- To do
**A)** In the TPM measurements article, list the coreboot components that the entry for PCR 2 says are measured.
**B)** Pick up the TPM measurements article at the point where it stops and write the next part.

---------- Reading text ----------

One of the main reasons I wrote this article was because I found it very difficult to find information about how the TPM plays into Heads. If you read the Purism documentation or google it, mostly what you find is that the TPM will only reveal its secret if the "measurements" match. But what the hell are these "measurements"?

First, the reason why most docs vaguely say "measurements" is because that's the word used in the official TPM specification (and, more generally, by the Trusted Computing Group), and that spec intentionally doesn't define how such "measurements" are used.

A "measurement" is a cryptographic hash of a blob (of code and/or read-only data)

And "measurements" are a set of cryptographic hashes that are stored in a subset of the TPM's PCRs.

In the context of Trusted Boot with a TPM, a "measurement" is a cryptographic hash of a blob (of code and/or read-only data). And "measurements" are a set of cryptographic hashes that are stored in a subset of the TPM's PCRs (Platform Configuration Registers).

PCRs (as defined in the TPM spec) are a type of memory register that is volatile (ie its values are lost on reboot). It's also special in that you cannot actually write data to a PCR. To change the value of a PCR, you must use the extend() operation, which is defined (Sec 16.1) as follows:

PCRnew = Hash( PCRold + value )

In TPM v1.2, the hash algorithm was SHA-1. In TPM v2, SHA-256 can be used.

If you're using Heads, then the actual "measurements" and which PCRs they're extend()ed to are listed here:

0: Nothing for the moment (Populated by binary blobs where applicable for SRTM)

1: Nothing for the moment

2: coreboot’s Boot block, ROM stage, RAM stage, Payload (Heads linux kernel and initrd)

---------- Excerpted records ----------

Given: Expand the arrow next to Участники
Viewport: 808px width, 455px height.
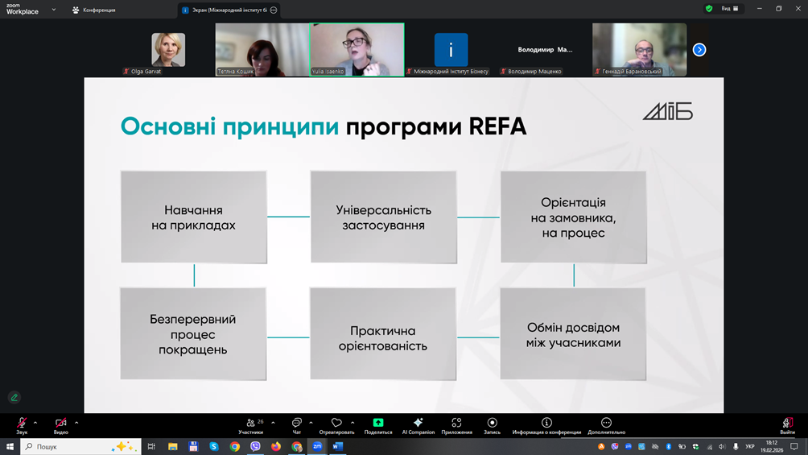Looking at the screenshot, I should pyautogui.click(x=273, y=422).
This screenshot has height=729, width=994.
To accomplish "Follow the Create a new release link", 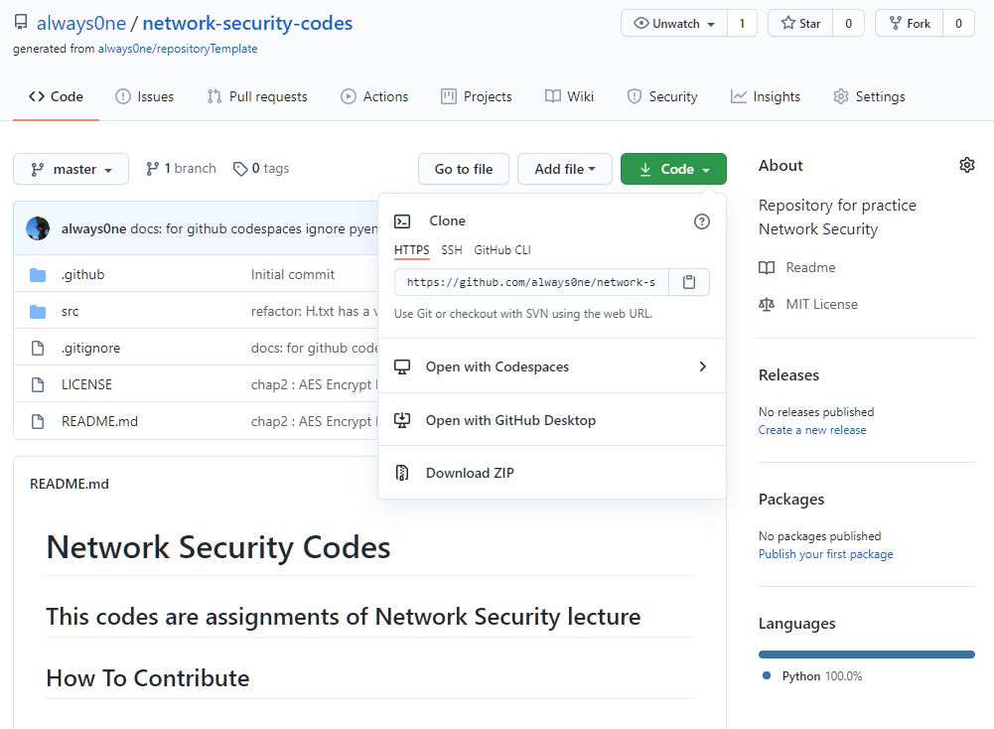I will pos(812,430).
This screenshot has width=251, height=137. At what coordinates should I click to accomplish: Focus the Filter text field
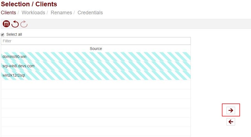pyautogui.click(x=96, y=41)
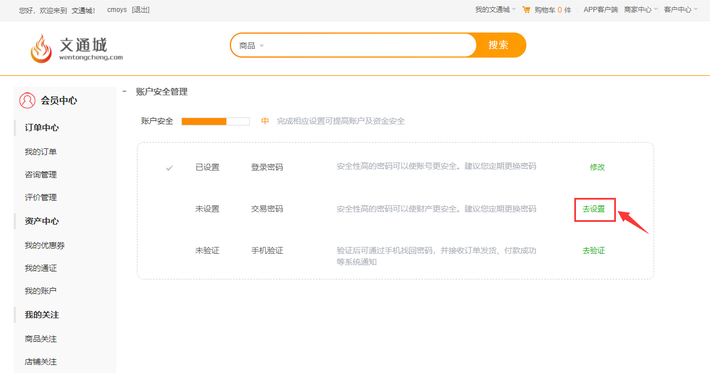
Task: Open the 商品 search category dropdown
Action: [251, 46]
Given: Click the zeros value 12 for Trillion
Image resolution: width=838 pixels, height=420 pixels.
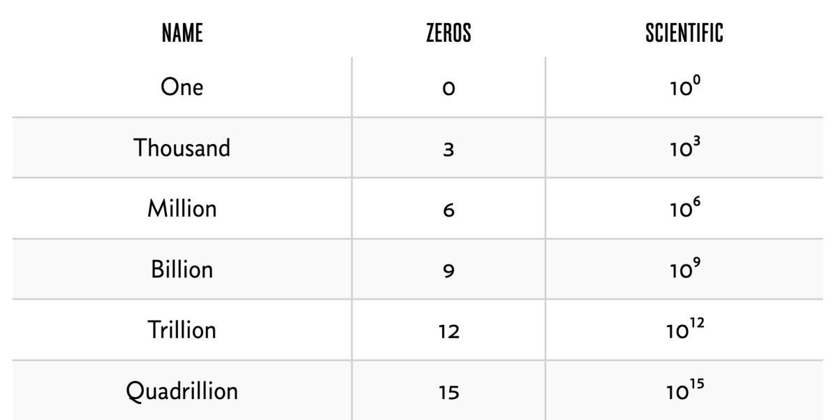Looking at the screenshot, I should (x=448, y=331).
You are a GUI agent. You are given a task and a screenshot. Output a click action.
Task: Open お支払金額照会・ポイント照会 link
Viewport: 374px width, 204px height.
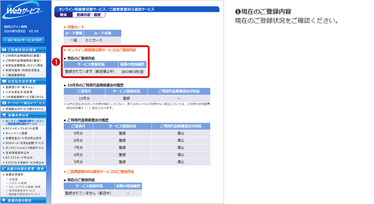coord(25,65)
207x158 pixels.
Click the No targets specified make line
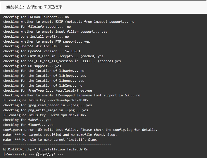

----------

- Answers for the tasks
**A)** Boot block, ROM stage, RAM stage, Payload (Heads linux kernel and initrd)

**B)**
3: Nothing for the moment

4: Boot mode (0 during /init, then recovery or normal-boot)

5: Heads Linux kernel modules

6: Drive LUKS headers

7: Heads user-specific files stored in CBFS (config.user, GPG keyring, etc).

(16): Used for TPM futurecalc of LUKS header when setting up a TPM disk encryption key

The TPM 1.2 spec also defines a number of important storage operations (Sec 10), including

  1. TPM_Seal()
  2. TPM_Unseal()

These two functions are used to store (seal) and retrieve previously-stored (unseal) secrets into and out-of the TPM, respectively.

At the time that a secret is sealed into the TPM, you tell the TPM to note a subset of PCRs. When it comes time to unseal the secret, the TPM will only do so if the value of these PCRs exactly match what they were at the time the secret was sealed.

Understanding these three TPM functions is critical to understanding Trusted Boot. If you're struggling to wrap your head around these three functions, I recommend watching the TPM explanations in the 10-20 minute sections of these two videos:

  1. Attacking Intel TXT (start @ 1m 03s - 12m 15s)
  2. Beyond Anti Evil Maid (start @ 6m 20s - 22m 13s)

Joanna Rutkowska describes a TPM, PCRs, extend, seal/unseal, and TC "measurements"

Of course, anyone with physical access to your machine could force the TPM to unseal a secret if they could read the value of the blobs being "measured" and called the PCR extend() before calling unseal(). This is important to keep in mind because some tools that leverage the TPM will "measure" user input (eg a password), but many just "measure" blobs stored on the machine in plaintext.

These three functions of a TPM (extend(), seal(), unseal()) are general enough to be useful to Cyperpunks, and we'll see below how they were utilized by tools (eg Heads) to verify the integrity of a Trusted Boot chain.

Intel Boot Guard

Slide shows how BG uses "measurements"

BG Measured Boot (Ermolov)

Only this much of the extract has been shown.